While the sudden disappearance of Luis Morais the following September came as a shock for the band’s members (not to mention the Cape Verdean community as a whole), it did not weaken their determination to release the album and re-form the group. On the contrary, Voz de Cabo Verde is a final tribute to their courageous companion, universally acclaimed as the father of modern Cape Verdean music.
VOZ DE CABO VERDE « LIVE » - CD Lusafrica 362902
VOZ DE CABO VERDE « VOZ COM PAZ E AMOR » - CD Doçura 023232
Dançando com Voz de Cabo Verde (33rpm. Morabeza - 1967)
Regresso de Voz de Cabo Verde (33rpm. Morabeza - 1967)

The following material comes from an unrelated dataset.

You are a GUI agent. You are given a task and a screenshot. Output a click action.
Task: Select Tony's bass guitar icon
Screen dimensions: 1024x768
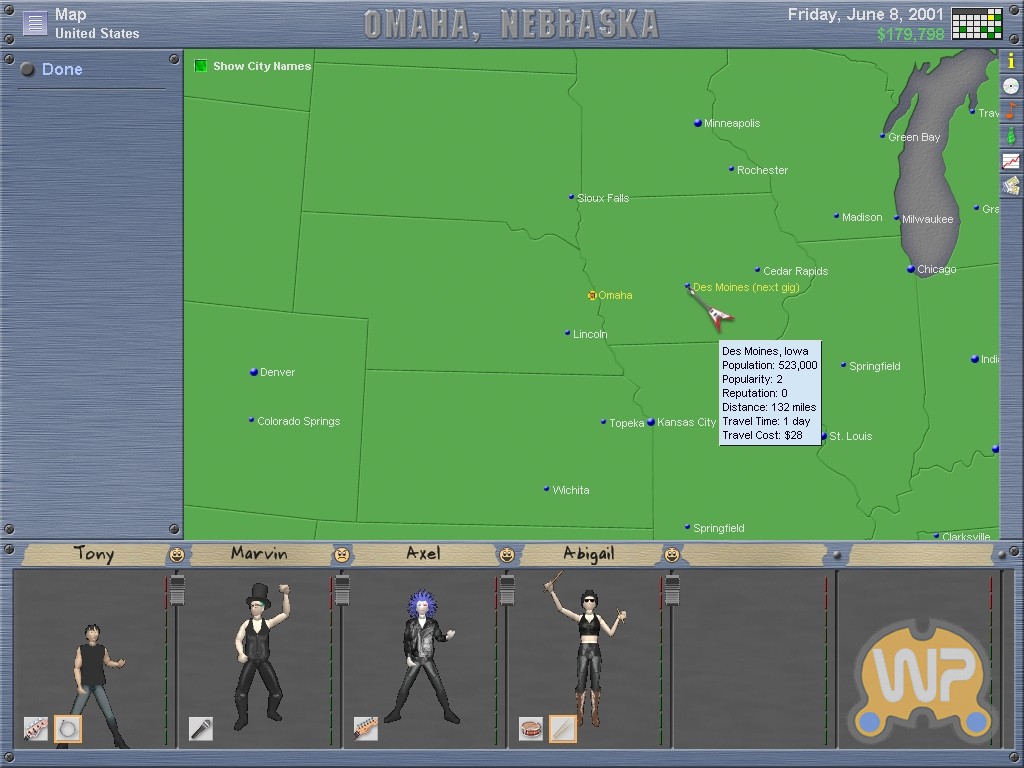36,729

Resposta de Segredo co mar / Jam cre Ranja ma bo (45rpm. Morabeza - 1967)
Voz de Cabo Verde - Instrumental (33rpm. Morabeza - 1968)
Voz de Cabo Verde - Partida (33rpm. Morabeza - 1968)
Voz de Cabo Verde - Meche (33rpm. Morabeza - 1968)
Recordings made with the accompaniment of the members of the group Voz de Cabo Verde:
Luis Morais - Boas Festas (33t. Morabeza - 1967)
Bana accompagnado pela Voz de Cabo Verde - Pensando & Segredo (33t. Morabeza – 1966/67)
Djosinha - com a Voz de Cabo Verde (33t. Morabeza - 1967)
Also note that there are several recordings of Humbertona, Tazinho and Luis Morais solo, accompanied by one or another of the members of Voz de Cabo Verde, made by the Morabeza label in the years 67-70.